Although the nickel particles of samples do not easily sinter because of the strong interaction with support [3537], XRD and H2 chemisorption results are shown that increasing the Ag loading led to larger nickel crystallites in the silver modified samples, NiMgAg/D, which displayed easier nickel reduction. The dependence of the nickel metal particle size on the catalyst reducibility is usually accepted in the literature: the lower reducibility, the smaller the nickel metal particles [41, 42]. This observation could be an explanation for the better reducibility of the samples with higher Ag loadings.

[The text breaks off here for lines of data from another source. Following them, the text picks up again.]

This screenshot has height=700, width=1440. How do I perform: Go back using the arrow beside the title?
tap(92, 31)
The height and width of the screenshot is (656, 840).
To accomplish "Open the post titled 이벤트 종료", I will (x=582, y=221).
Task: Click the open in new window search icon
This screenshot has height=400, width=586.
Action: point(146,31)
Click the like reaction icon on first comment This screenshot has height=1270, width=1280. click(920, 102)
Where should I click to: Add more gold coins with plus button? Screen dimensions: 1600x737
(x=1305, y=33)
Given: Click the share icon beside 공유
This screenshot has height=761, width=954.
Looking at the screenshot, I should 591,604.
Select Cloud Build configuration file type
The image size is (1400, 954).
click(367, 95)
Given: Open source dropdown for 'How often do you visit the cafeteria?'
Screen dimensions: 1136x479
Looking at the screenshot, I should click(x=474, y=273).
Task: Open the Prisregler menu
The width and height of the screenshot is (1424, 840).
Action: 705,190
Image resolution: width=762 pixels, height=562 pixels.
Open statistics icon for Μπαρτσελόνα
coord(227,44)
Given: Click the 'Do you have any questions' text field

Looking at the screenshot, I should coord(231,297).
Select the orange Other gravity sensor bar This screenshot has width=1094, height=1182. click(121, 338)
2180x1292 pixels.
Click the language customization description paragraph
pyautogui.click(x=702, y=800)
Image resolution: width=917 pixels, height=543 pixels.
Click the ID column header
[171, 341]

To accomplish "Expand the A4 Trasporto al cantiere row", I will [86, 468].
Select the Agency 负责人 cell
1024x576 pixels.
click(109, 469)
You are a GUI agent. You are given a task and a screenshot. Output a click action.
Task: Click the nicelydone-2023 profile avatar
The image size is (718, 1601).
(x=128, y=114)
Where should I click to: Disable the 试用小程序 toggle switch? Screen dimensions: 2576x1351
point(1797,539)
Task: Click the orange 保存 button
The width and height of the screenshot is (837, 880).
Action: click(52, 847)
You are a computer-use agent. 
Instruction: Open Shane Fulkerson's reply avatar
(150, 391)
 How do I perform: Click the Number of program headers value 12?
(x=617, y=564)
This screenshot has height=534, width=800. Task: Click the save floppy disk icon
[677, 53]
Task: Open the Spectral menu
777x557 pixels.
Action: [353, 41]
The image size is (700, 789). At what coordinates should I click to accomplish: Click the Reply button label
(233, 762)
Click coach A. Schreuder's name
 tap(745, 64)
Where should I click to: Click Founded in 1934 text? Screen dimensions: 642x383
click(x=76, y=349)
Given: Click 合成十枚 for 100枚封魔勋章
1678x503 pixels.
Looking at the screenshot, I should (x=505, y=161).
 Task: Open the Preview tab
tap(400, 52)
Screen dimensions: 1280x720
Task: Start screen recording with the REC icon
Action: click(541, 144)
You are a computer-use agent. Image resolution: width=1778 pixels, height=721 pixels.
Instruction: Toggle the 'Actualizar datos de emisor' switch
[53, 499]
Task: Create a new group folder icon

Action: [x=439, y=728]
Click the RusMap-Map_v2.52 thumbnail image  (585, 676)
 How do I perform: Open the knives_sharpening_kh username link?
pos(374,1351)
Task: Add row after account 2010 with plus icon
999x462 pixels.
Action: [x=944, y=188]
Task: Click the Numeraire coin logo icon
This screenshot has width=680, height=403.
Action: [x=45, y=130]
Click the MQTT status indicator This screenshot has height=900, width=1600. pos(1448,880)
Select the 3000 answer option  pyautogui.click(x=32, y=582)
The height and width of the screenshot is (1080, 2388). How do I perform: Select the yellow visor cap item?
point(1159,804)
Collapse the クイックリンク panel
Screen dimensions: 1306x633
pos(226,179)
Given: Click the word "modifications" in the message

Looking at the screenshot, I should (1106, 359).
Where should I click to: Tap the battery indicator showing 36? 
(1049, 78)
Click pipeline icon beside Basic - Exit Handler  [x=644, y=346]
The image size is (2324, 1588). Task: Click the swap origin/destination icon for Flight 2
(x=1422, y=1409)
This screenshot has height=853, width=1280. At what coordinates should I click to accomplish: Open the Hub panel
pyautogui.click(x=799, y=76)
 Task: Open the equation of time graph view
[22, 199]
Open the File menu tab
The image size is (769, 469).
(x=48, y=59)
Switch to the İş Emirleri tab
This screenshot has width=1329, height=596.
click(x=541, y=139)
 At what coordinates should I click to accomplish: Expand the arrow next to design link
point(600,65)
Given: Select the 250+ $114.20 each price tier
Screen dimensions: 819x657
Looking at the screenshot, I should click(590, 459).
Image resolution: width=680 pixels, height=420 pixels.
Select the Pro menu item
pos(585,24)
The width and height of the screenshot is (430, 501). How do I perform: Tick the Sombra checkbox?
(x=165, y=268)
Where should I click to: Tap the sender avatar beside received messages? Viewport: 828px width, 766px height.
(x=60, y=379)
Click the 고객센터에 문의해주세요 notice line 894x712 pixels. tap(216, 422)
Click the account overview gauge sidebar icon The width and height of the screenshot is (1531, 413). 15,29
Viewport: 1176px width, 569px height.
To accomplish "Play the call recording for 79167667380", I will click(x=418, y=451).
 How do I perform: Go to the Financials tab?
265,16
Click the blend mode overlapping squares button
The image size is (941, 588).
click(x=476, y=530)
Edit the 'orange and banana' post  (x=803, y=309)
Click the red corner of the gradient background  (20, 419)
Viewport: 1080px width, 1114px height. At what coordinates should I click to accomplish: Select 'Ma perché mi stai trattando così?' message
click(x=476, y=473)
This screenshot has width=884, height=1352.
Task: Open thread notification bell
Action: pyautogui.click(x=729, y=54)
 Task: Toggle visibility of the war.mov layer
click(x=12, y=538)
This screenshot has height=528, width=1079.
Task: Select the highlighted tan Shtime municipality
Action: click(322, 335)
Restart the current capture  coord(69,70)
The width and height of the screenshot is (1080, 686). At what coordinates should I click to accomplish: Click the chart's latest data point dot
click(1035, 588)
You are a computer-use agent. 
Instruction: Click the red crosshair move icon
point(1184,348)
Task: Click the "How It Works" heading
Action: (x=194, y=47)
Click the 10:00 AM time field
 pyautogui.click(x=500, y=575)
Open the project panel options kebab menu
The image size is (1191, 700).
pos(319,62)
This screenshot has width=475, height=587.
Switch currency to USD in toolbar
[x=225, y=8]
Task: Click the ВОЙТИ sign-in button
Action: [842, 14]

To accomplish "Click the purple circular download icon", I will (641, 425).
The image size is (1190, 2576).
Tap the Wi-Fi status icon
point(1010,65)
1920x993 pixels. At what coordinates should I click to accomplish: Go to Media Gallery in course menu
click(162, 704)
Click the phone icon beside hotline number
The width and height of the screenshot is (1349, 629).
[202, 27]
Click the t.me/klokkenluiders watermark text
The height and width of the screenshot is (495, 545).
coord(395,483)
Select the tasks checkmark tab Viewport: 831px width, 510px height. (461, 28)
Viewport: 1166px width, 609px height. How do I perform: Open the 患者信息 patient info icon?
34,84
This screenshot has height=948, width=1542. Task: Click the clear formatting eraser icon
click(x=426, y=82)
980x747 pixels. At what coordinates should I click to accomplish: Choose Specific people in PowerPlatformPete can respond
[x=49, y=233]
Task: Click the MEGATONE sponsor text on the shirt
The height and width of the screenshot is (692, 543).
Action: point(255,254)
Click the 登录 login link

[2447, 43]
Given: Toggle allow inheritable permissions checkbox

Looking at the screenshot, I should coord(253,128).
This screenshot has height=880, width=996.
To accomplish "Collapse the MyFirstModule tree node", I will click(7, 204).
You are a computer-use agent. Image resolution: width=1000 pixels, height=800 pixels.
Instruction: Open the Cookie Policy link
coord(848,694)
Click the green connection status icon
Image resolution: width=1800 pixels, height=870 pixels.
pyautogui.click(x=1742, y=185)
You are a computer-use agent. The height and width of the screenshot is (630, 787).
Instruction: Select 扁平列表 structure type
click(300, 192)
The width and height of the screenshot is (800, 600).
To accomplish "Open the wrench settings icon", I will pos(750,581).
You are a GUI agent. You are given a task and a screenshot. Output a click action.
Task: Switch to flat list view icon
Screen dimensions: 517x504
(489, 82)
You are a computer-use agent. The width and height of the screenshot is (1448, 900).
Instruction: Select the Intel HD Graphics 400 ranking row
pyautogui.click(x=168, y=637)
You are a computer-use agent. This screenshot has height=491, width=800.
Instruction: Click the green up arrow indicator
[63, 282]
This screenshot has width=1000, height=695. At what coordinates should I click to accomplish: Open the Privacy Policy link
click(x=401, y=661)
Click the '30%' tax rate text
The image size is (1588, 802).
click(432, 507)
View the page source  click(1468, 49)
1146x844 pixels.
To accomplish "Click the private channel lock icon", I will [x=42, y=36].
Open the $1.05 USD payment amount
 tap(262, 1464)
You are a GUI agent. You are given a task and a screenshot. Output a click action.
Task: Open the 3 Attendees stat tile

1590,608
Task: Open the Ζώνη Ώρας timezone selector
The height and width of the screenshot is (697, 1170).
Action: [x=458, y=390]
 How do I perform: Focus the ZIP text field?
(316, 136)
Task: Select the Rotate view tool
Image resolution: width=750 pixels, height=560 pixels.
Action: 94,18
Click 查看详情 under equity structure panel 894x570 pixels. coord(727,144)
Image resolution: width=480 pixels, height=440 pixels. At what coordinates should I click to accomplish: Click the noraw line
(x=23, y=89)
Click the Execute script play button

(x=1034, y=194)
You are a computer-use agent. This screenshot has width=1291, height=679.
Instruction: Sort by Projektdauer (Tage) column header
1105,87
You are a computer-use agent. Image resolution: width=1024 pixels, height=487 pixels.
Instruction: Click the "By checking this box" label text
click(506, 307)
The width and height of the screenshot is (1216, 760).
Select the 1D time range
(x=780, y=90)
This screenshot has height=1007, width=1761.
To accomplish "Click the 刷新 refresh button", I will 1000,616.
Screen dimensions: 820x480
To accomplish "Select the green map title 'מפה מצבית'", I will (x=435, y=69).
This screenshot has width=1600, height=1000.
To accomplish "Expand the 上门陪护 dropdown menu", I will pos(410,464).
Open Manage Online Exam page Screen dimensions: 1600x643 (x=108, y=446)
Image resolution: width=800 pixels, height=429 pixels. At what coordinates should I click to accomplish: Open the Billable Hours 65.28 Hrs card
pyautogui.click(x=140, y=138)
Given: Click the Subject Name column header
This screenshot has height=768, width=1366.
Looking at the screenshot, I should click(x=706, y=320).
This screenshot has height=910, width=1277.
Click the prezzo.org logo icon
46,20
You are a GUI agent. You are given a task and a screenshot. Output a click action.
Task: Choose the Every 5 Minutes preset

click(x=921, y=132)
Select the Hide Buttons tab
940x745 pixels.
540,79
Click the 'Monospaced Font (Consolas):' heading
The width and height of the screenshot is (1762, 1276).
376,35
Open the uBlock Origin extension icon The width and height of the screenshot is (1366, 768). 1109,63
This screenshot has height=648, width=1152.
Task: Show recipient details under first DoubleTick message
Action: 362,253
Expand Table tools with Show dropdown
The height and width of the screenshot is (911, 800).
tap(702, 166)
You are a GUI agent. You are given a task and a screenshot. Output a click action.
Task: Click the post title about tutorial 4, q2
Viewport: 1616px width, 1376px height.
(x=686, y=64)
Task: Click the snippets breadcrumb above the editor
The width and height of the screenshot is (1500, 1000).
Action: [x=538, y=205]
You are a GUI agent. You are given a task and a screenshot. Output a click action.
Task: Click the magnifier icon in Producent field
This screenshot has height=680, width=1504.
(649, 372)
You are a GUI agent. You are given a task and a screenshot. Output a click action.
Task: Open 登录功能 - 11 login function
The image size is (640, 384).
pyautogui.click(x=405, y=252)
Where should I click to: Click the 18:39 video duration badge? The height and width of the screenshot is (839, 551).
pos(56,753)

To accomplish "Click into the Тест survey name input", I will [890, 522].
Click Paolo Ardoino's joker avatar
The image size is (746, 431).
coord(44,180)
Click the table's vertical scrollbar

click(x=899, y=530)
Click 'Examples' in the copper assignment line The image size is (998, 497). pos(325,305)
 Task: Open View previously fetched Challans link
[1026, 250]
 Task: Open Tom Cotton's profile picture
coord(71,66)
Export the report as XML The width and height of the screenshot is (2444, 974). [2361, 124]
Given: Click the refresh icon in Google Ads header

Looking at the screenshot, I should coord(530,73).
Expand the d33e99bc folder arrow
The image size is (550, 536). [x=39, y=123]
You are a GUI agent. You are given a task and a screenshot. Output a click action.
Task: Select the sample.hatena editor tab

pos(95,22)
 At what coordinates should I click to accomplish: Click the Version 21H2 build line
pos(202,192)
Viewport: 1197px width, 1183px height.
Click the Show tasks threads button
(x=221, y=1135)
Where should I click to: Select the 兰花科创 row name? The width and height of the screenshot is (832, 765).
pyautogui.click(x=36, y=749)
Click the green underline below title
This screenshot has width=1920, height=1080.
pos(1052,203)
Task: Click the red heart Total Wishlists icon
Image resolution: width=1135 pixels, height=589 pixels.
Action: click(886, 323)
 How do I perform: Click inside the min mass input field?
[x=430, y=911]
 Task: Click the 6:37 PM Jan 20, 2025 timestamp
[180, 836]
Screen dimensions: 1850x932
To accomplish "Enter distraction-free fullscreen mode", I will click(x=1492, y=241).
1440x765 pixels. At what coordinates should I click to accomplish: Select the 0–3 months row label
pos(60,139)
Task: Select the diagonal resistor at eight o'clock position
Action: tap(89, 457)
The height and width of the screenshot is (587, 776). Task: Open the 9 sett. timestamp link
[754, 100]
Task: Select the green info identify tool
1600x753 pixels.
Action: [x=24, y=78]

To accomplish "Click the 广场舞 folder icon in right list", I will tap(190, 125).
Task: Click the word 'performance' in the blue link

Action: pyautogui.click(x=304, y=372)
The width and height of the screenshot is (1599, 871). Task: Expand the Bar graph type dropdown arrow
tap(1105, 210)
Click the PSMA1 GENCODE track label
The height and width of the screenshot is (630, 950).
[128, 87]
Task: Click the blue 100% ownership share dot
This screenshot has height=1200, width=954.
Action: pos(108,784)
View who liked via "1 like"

It is well-known that TPR is often used for studying the influence of promoter metals and support effects on a catalyst reduction ability of supported catalysts [43]. The effect of silver addition on the reduction ability of transition metals has not been thoroughly researched in the literature. Richardson and co-workers [44] pointed out the positive role of silver oxide in promoting reduction of nickel oxide. A more efficient reduction of nickel oxide in the presence of silver is explained by easier nucleation of the nickel clusters. In bimetallic catalysts, the higher the silver loading the deeper the reduction occurs. Reduced silver forms metal particles acting as foreign nuclei for subsequent growth and reduction of nickel particles. The more silver cations were introduced in the catalyst, the more silver nuclei formed for nickel particles growth and nickel was reduced.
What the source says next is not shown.